# START OF Text excerpt

The National Marine Sanctuary Program

The National Marine Sanctuaries Act (NMSA), 16 U.S.C. § 1431 et seq., authorizes the Secretary of Commerce to designate areas of the marine environment of special national, and in some instances international, significance as National Marine Sanctuaries due to their conservation, recreational, ecological, historical, research, educational, or aesthetic resources and qualities.

Consistent with the mission of developing a system of National Marine Sanctuaries for the long-term conservation and management of their resources, and for the present and future benefit and enjoyment of these areas by the public, the following purposes and policies are established by the NMSA:

  • to identify and designate as national marine sanctuaries areas of the marine environment which are of special national and sometimes international significance;
  • to provide authority for comprehensive and coordinated conservation and management of these marine areas, and the activities affecting them, in a manner which complements existing regulatory authorities;
  • to support, promote, and coordinate scientific research on, and monitoring of, the resources of these marine areas, especially long-term monitoring of these areas;
  • to enhance public awareness, understanding, appreciation, and wise use of the marine environment;
  • to facilitate to the extent compatible with the primary objective of resource protection, all public and private uses of the resources of these marine areas not prohibited pursuant to other authorities;
  • to develop and implement coordinated plans for the protection and management of these areas with appropriate Federal agencies, State and local governments, Native American tribes and organizations, international organizations, and other public and private interests concerned with the continuing health and resilience of these marine areas;
  • to create models of, and incentives for, ways to conserve and manage these areas;
  • to cooperate with global programs encouraging conservation of marine resources; and
  • to maintain, restore, and enhance living resources by providing places for species that depend upon these marine areas to survive and propagate.

Fourteen National Marine Sanctuaries have been designated since the Program's inception in 1972 (Figure 1):

Figure 1: National Marine Sanctuary Program Sites

  • The Monitor National Marine Sanctuary serves to protect the wreck of the Civil War ironclad, USS Monitor. The circular site (diameter of 1 nautical mile) was designated in January 1975, and is located 16 miles southeast of Cape Hatteras, North Carolina.

# END OF Text excerpt

Set exercise A: Retype the passage from the marine sanctuary text word for word, starting at "The National Marine Sanctuaries" and ending at "resources and qualities.".

# START OF Given entries

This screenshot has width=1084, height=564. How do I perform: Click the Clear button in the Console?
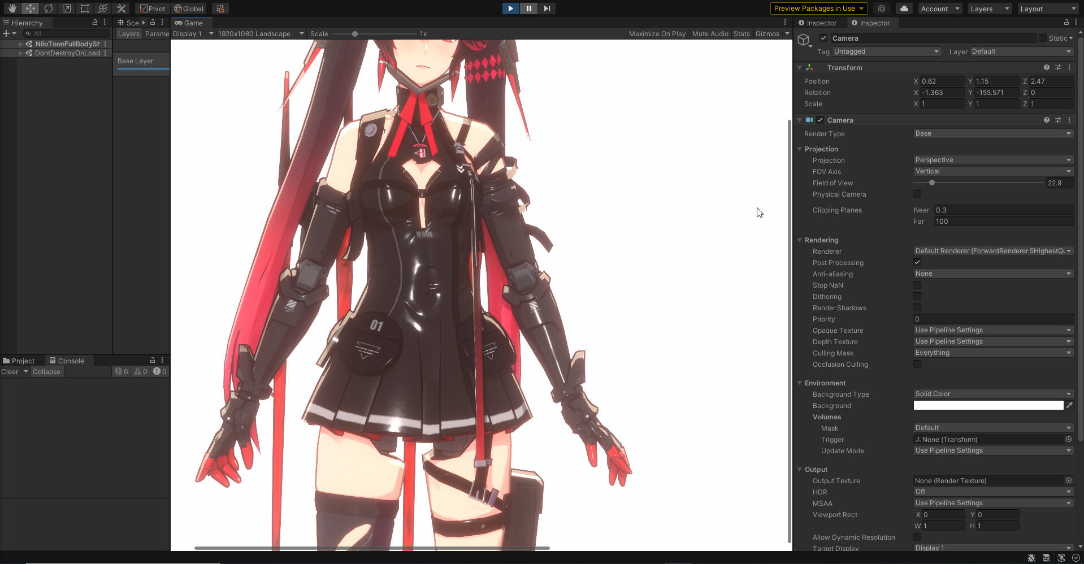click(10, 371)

# END OF Given entries
# START OF Given entries

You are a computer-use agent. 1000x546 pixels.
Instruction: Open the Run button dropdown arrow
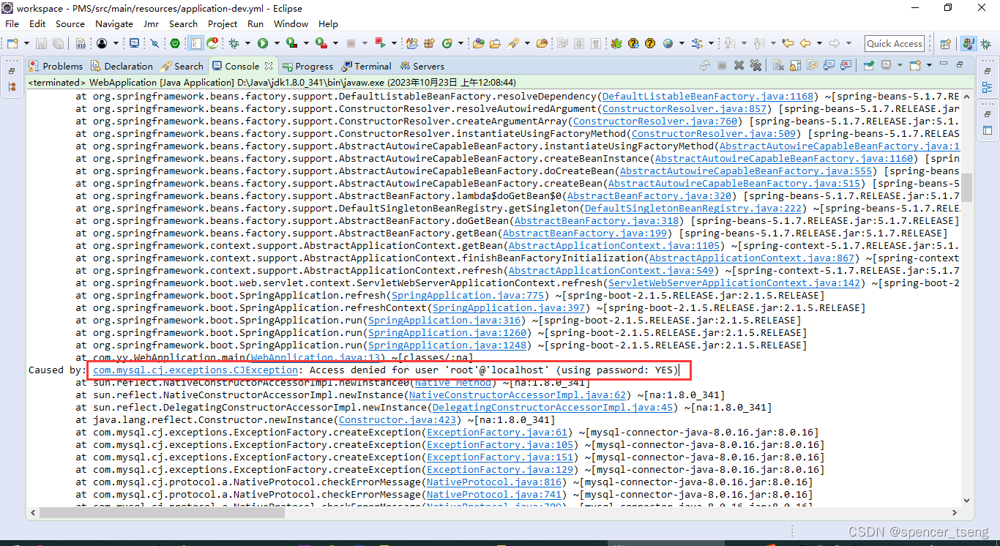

# END OF Given entries
# START OF Given entries

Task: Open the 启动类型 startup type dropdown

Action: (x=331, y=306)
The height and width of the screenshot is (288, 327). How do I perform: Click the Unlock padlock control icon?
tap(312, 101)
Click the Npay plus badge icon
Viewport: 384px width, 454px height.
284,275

# END OF Given entries

Set exercise B: Add 40 to every coordinate in the answers and write the records out again with their requests, starting at the line that contains "This screenshot has" and ending at the line that contains "click(10, 371)". Give only those records, and leave the pictures out.

Task answer A:
The National Marine Sanctuaries Act (NMSA), 16 U.S.C. § 1431 et seq., authorizes the Secretary of Commerce to designate areas of the marine environment of special national, and in some instances international, significance as National Marine Sanctuaries due to their conservation, recreational, ecological, historical, research, educational, or aesthetic resources and qualities.

Task answer B:
This screenshot has width=1084, height=564. How do I perform: Click the Clear button in the Console?
click(50, 411)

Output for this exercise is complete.